#### PROVIDED DATA ####

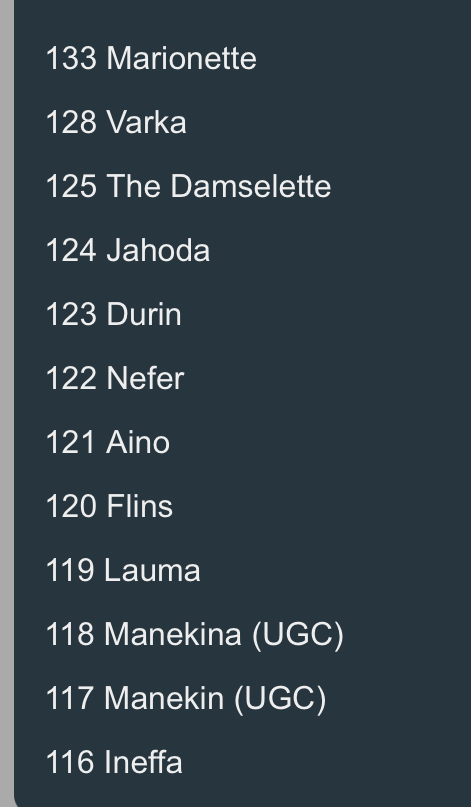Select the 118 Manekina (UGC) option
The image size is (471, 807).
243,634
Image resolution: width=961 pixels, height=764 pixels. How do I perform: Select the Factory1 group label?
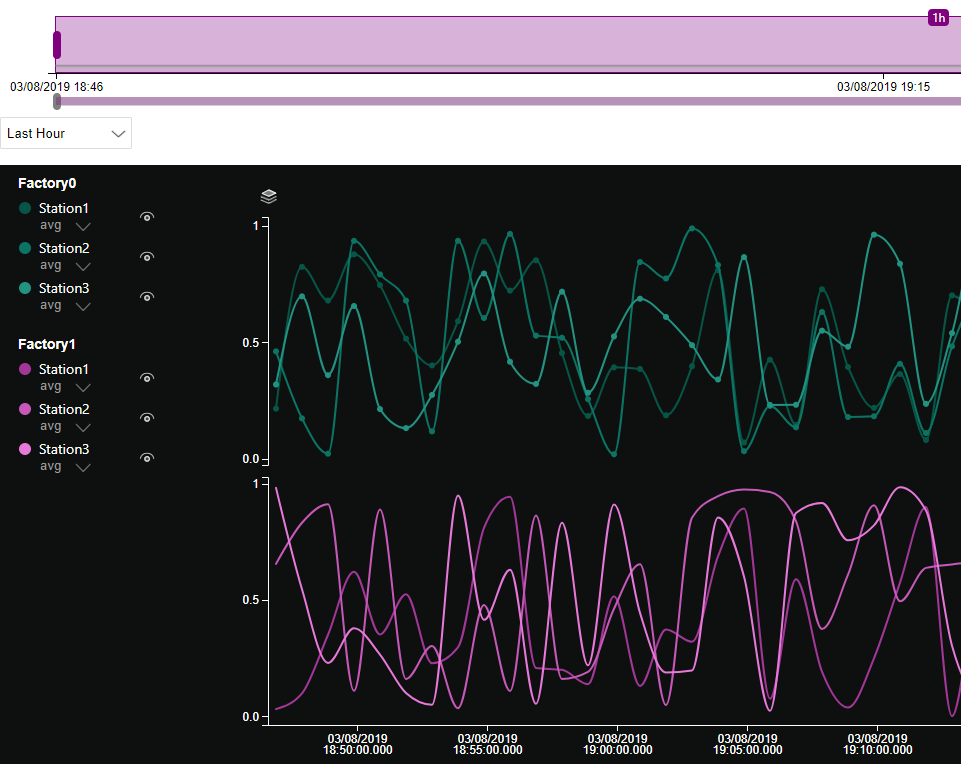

####
#### PROVIDED DATA ####

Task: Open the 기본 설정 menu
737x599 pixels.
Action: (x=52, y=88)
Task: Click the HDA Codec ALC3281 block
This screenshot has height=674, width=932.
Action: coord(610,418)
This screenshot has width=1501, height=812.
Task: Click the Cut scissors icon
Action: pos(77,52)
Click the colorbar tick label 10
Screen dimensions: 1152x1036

####
#### PROVIDED DATA ####

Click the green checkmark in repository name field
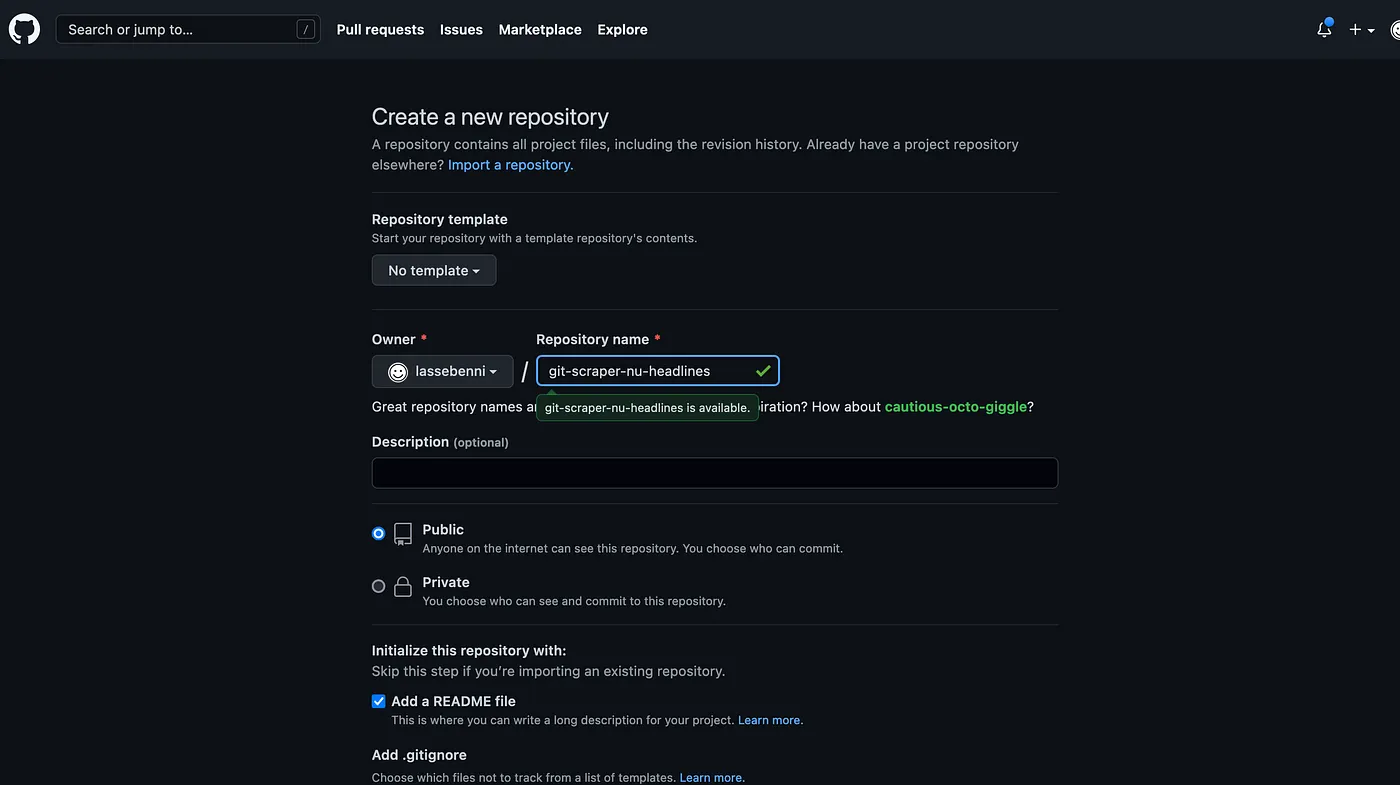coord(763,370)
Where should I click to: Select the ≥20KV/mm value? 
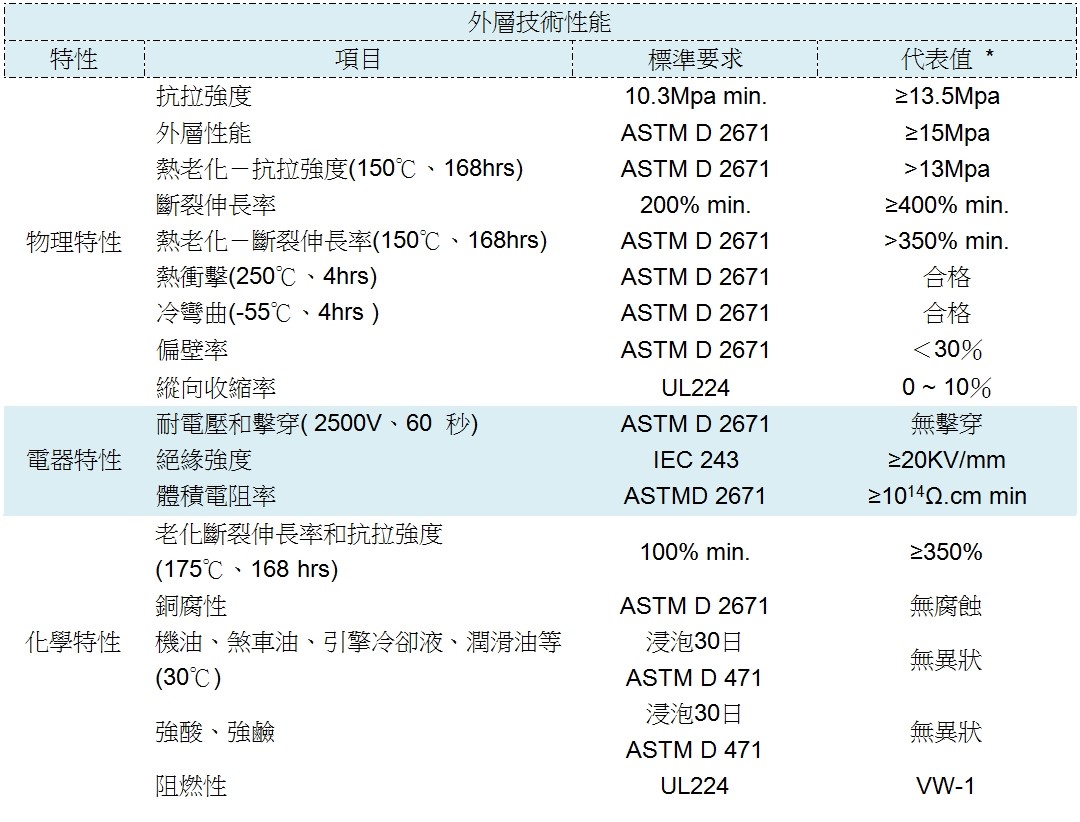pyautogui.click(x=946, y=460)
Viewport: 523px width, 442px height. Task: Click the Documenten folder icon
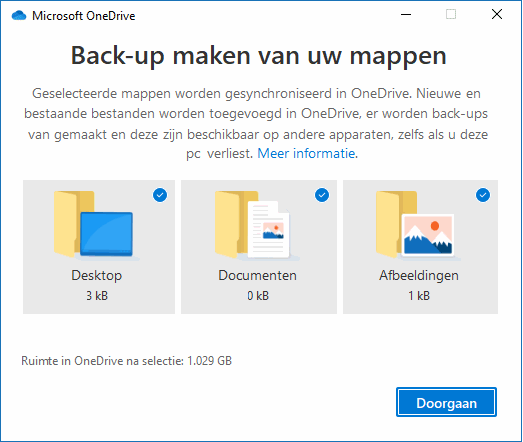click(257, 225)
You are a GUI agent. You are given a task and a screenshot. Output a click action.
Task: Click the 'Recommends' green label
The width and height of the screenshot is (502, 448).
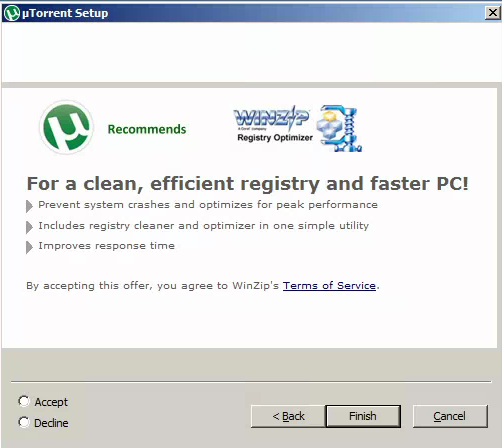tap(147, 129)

####

Could you change "folder icon" to "directory icon" in the part of the lines that opens with the line containing "Viewport: 523px width, 442px" and closes with the line containing "tap(147, 129)", keeping everything else the same? Give back only those lines, without the pictures.

Viewport: 523px width, 442px height. Task: Click the Documenten directory icon
click(257, 225)
You are a GUI agent. You are given a task and a screenshot. Output a click action.
Task: Click the 'Recommends' green label
The width and height of the screenshot is (502, 448).
tap(147, 129)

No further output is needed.